Active format descriptor

Are you ready for active format descriptor (AFD)? Or maybe you're already sending it with your content. You should be. AFD codes will play a significantly important role in how content appears to your viewers.

Simpler times

Some of us remember simpler times. Signals were analog, there was only one aspect ratio, and viewers received signals over-the-air or via cable, which at worse, frequency-converted a signal to a different channel slot. Back in those days, the viewer essentially saw what broadcasters transmitted — subject to the vagaries of the transmission path or the cable operator's trunk amplifier gain settings.

Remember those third-order distortion products that manifested themselves by appearing as faint video lacking horizontal and vertical sync, seeming to float through the background?
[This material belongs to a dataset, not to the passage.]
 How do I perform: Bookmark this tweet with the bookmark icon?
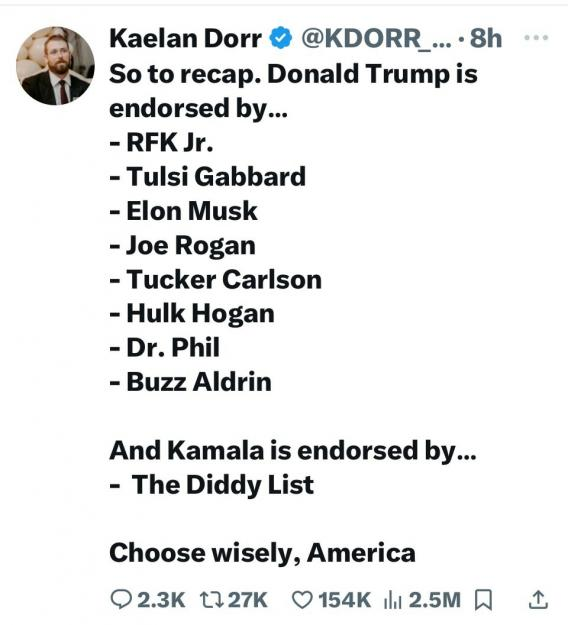[x=483, y=599]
I won't get into the signal processing characteristics of those early television receivers and what they did to your signal! But certainly one constant was aspect ratio — 4:3 format was 4:3 format was 4:3 format. Oh, some of those old receivers would underscan or even overscan the raster, but fundamentally it was all 4:3. Even those early, fully round CRTs were masked to 4:3.

A cornucopia of technology

Let's look at what viewers have today with regard to video display and device technology. In addition, let's discuss what they use to view that signal you take such painstaking care to deliver in its richest, full frame video fidelity. Come February, many viewers will be using a new device called an analog converter box. Current statistical surveys vary, but most indicate that about one-third of total TV households have HDTV, and that number will continue to grow at double-digit rates. Unfortunately, slightly less than half of those households are actually viewing HDTV signals on their expensive HD sets, but that's another matter.

DTV receivers represent a virtual cornucopia of digital processing techniques and display options for handling digital signals. Thanks to the continuing price drop of true HDTV receivers, 4:3 DTV receivers and enhanced-definition TV (EDTV) receivers have gone by the wayside, but there is still a generation of them being used. 16:9 HDTV receivers offer the viewer a variety of options for handling 4:3 formatted content, from pillarbox to stretch to cropping. 4:3 DTV receivers for 16:9 content typically offer letterbox, a 14:9 or even a full crop. Are you confused yet? Imagine the poor consumer who is viewing 4:3 letterboxed content on a 16:9 display and winds up with a double-boxed picture — black bars on all four sides!

Then there are many viewers who do not rely on off-air reception. Instead they subscribe to a cable, satellite or telco fiber system. Those carriers take a broadcaster's precious signal and demodulate it, remodulate it and statistically multiplex it. In other words, they do anything they can to squeeze it into the smallest possible, bandwidth-stingy bit stream. Oh, and along the way they may decide to do an extra format conversion for you.

AFD to the rescue

Enter AFD. AFD is a set of standardized codes adopted by both the ATSC and SMPTE. They can be embedded in an MPEG stream or in a baseband SDI signal. These codes define information about aspect ratio and active picture characteristics. As most consumer manufacturers of receivers and set-top boxes support AFD, it is now an effective tool for broadcasters. It communicates to appropriately enabled receivers and set-top boxes and lets them know how to display the attached content. The codes enable the best display on both 4:3 and 16:9 television sets of content transmitted in either format and can dynamically control downconversion circuitry, which formats widescreen 16:9 pictures for display on older 4:3 receivers.

In addition to its comprehensive format control capabilities, AFD also provides signaling controls for active picture information. Active picture codes identify the active video in the coded picture as well as the protected area that must be shown. A significant amount of program material is shot today in a “shoot 16:9, protect 4:3” capture mode. As such, information outside of the protected area at the sides or the top can be lost in 4:3 crop without impairing the intent or meaning of that particular scene.

What's in store

We will be living in a world of mixed display and resolution formats for many years, with AFD being a powerful tool during this period. Content provided to broadcasters has or will soon have embedded AFD codes. Broadcasters need to ensure they insert appropriate AFD codes in their own locally produced content.

Yep, things used to be a lot simpler, but would you really want to go back to watching next Sunday's football game in plain old analog 4:3 NTSC?

Anthony R. Gargano is a consultant and former industry executive.